> [SOURCE]:

-.-.-

Before the biasing of the liquid film 21 occurs due to the inertial
force, the surface tension is generated on the inner peripheral
side to be balanced with a force toward the outer peripheral side
caused by the inertial force. It is so configured that, with this
arrangement, even if the downstream pipe 24 is not made long, the
liquid film 21 may be made uniform at a point of time when the
refrigerant flows into the distributor 25.
[0074] In the descriptions about FIG. 5 and FIG. 6, the inner walls
on the inner peripheral sides of the upstream pipe 22, the bent
pipe 23, and the downstream pipe 24 have been set to the grooved
surface 28.
[0075] When the inertial force caused by bending of the bent pipe
23 is small, however, it may be so configured that the inner walls
on the inner peripheral sides of the upstream pipe 22 and the bent
pipe 23 are set to the grooved surface 28 and the inner wall on the
inner peripheral side of the downstream pipe 24 is not set to the
grooved surface 28, as illustrated in FIG. 10. Alternatively, it
may be so configured that the inner walls on the inner peripheral
sides of the bent pipe 23 and the downstream pipe 24 are set to the
grooved surface 28 and the inner wall on the inner peripheral side
of the upstream pipe 22 is not set to the grooved surface 28, as
illustrated in FIG. 11. When the inertial force is further smaller,
it may be so configured that the inner wall on the inner peripheral
side of the bent pipe 23 is set to the grooved surface 28 and the
inner walls on the inner peripheral sides of the upstream pipe 22
and the downstream pipe 24 are not set to the grooved surface 28,
as illustrated in FIG. 12.
[0076] In other words, by changing a range of the grooved surface
28, the surface tension may be adjusted to be balanced with the
inertial force.
[0077] In the descriptions about FIGS. 7 to 9, the descriptions
have been given, assuming that there is no influence of the
gravity.

-.-.-

> [WHAT YOU NEED TO DO]:
**1)** In the records, set down again the stretch from the line containing "Task: Select the" through the line containing "pos(222,199)", keeping every line unchanged.
**2)** Take the passage on grooved refrigerant pipe walls further, picking up after its final sentence.

> [LISTING]:

-.-.-

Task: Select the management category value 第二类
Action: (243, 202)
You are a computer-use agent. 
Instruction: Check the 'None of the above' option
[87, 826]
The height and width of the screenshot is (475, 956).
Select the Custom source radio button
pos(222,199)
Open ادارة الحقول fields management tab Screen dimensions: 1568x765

-.-.-

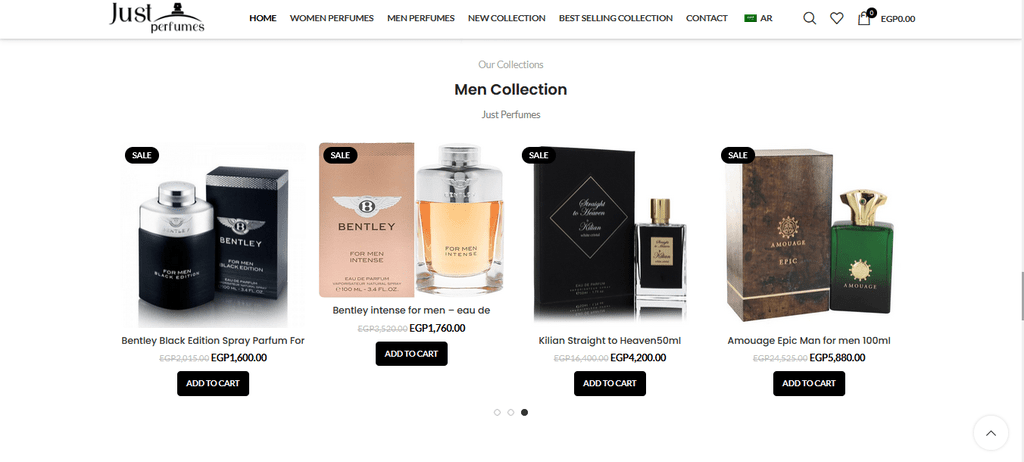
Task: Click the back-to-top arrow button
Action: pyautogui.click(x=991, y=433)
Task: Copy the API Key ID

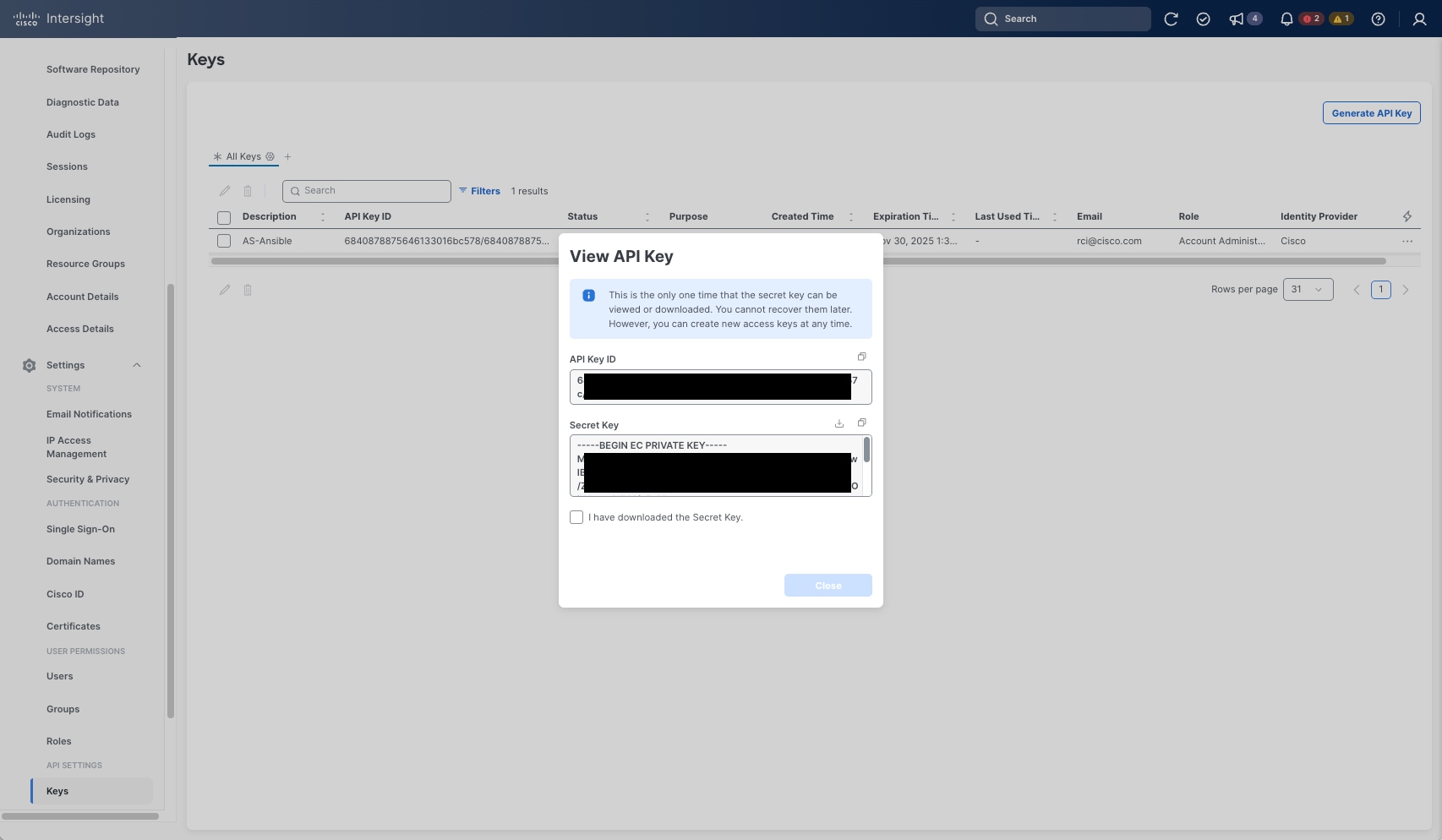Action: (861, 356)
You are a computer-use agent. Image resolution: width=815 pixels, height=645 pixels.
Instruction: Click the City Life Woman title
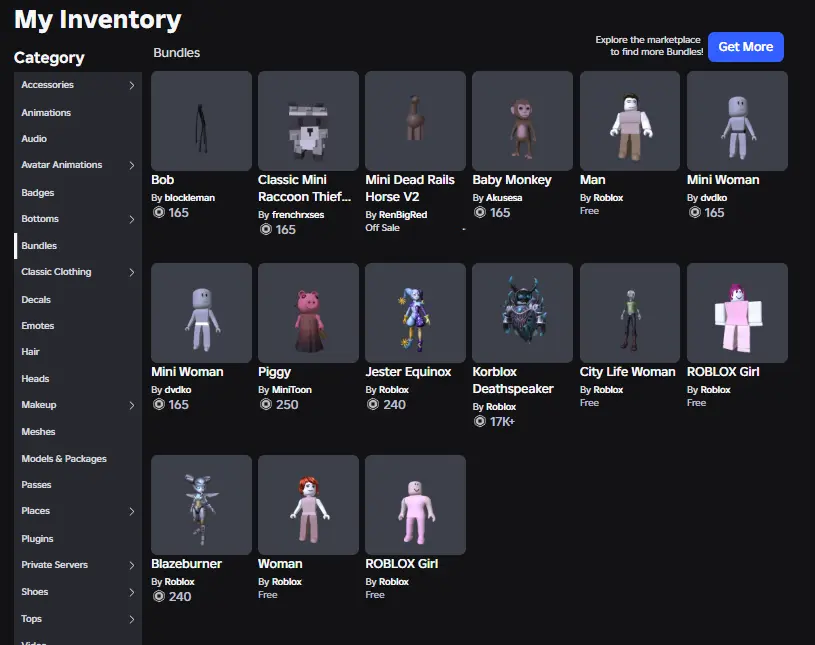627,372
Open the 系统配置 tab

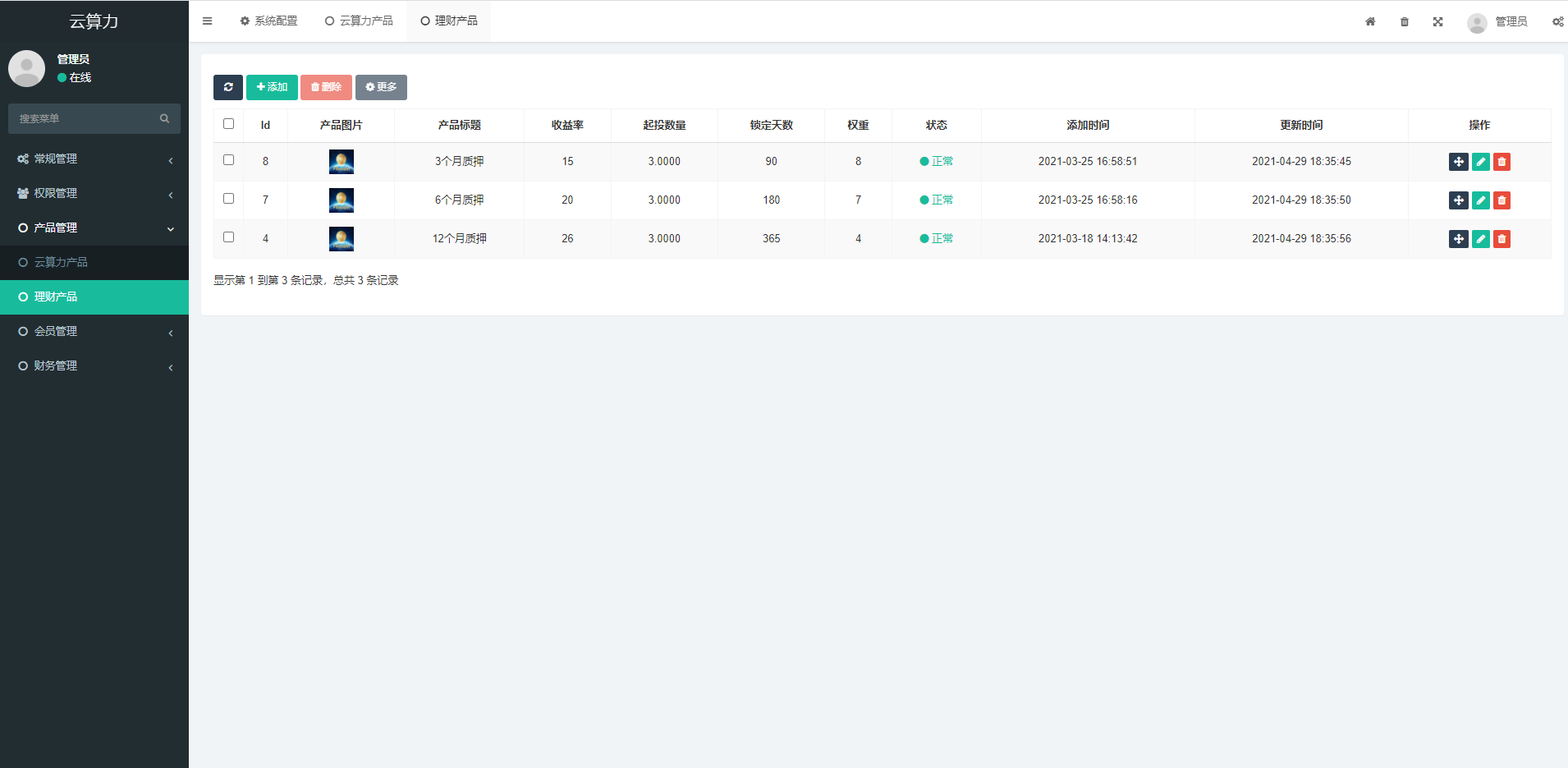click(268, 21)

-.-.-

> [RESULTS FOR THE EXERCISE]:
**1)**
Task: Select the management category value 第二类
Action: (243, 202)
You are a computer-use agent. 
Instruction: Check the 'None of the above' option
[87, 826]
The height and width of the screenshot is (475, 956).
Select the Custom source radio button
pos(222,199)

**2)**
[0078] However, actually, biasing of the liquid film 21 occurs due
to the influence of the gravity. Then, it is necessary to determine
whether or not the grooved surface 28 is to be provided in
consideration of the gravity as well as the inertial force.
[0079] In the case of the refrigerant pipe 20 bent from a
horizontal direction to a downward direction as illustrated in FIG.
13, for example, the gravity and the inertial force offset each
other. Therefore, the range of the grooved surface 28 should be
small so that the surface tension corresponding to the inertial
force that cannot be offset by the gravity is generated. On the
other hand, in the case of the refrigerant pipe 20 bent from a
downward direction to an upward direction as illustrated in FIG.
14, both of the gravity and the inertial force become a force that
will cause the liquid film 21 to become biased to the outer
peripheral side. Therefore, it is necessary to set the range of the
grooved surface 28 to be wide so that the surface tension
corresponding to the force obtained by combining the gravity and
the inertial force is generated.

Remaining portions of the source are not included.